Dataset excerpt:
________________
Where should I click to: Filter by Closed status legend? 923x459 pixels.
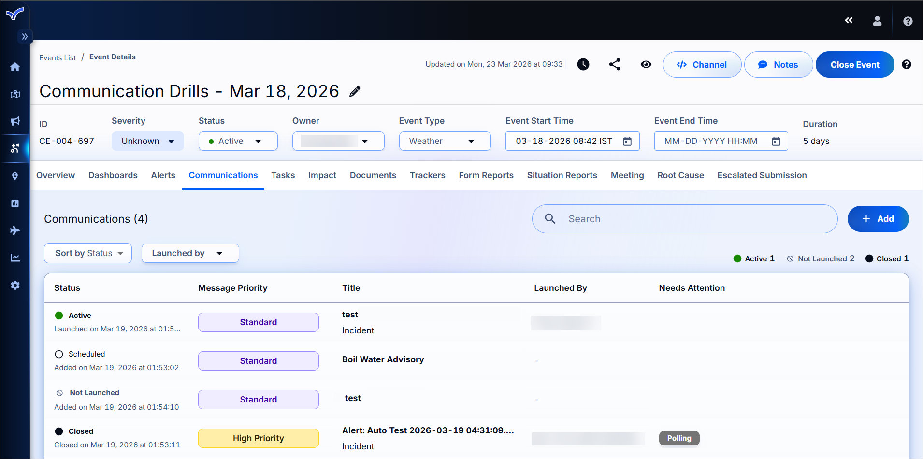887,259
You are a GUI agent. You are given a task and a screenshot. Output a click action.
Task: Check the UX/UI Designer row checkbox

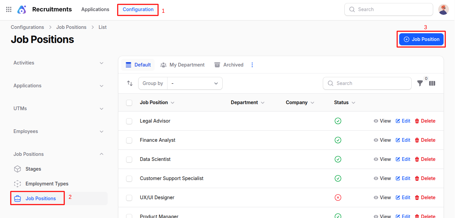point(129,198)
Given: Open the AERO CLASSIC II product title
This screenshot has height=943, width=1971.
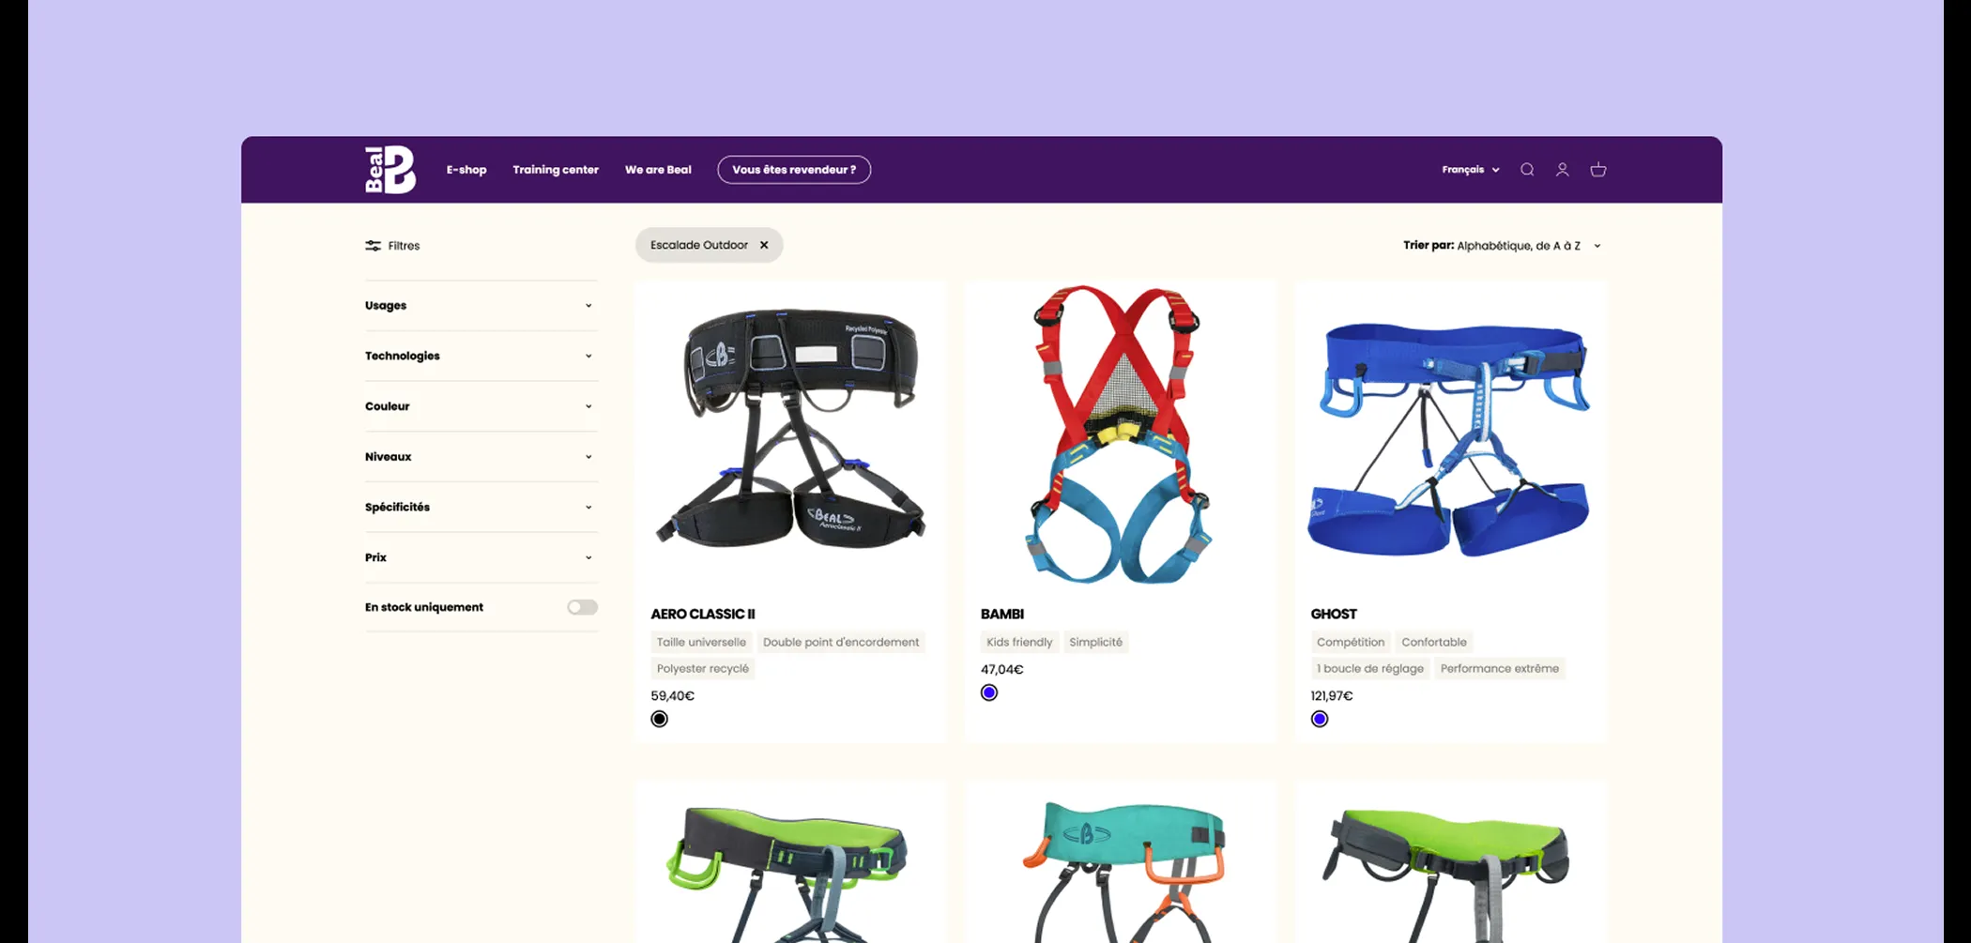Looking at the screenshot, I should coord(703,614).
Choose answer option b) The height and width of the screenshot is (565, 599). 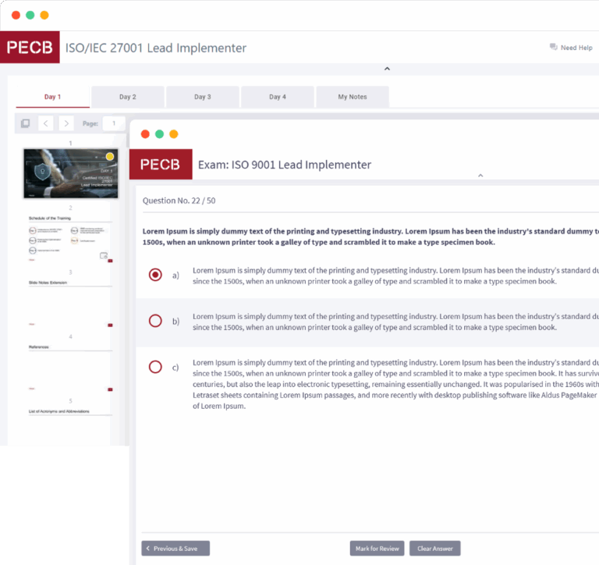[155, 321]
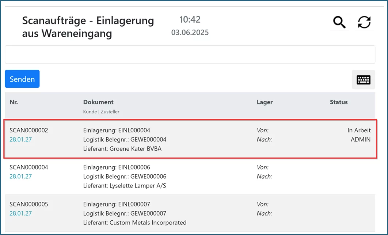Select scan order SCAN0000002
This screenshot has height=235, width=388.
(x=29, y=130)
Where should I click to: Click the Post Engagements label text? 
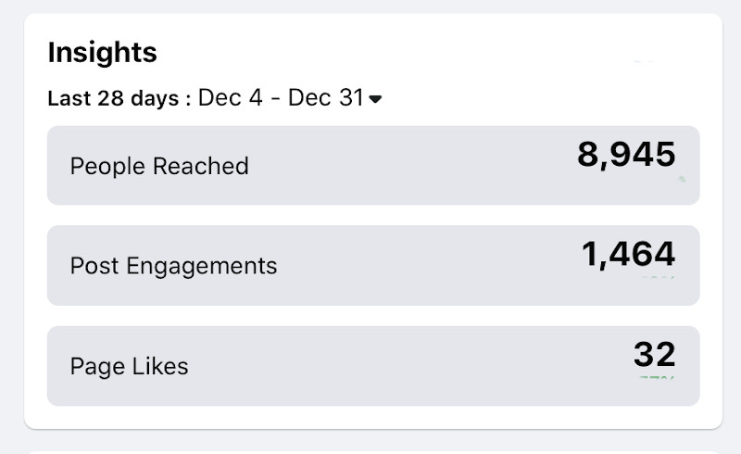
________________
» Problem to solve
Copy the entries word for word from the line with "You are a GUI" up to and including the line with "Looking at the", and leave the pictures out of your answer.

» Response to this task
You are a GUI agent. You are given a task and a screenshot. Output a click action.
Task: Check the UX/UI Designer row checkbox

point(129,198)
Given: Open the AERO CLASSIC II product title
This screenshot has height=943, width=1971.
Looking at the screenshot, I should coord(703,614).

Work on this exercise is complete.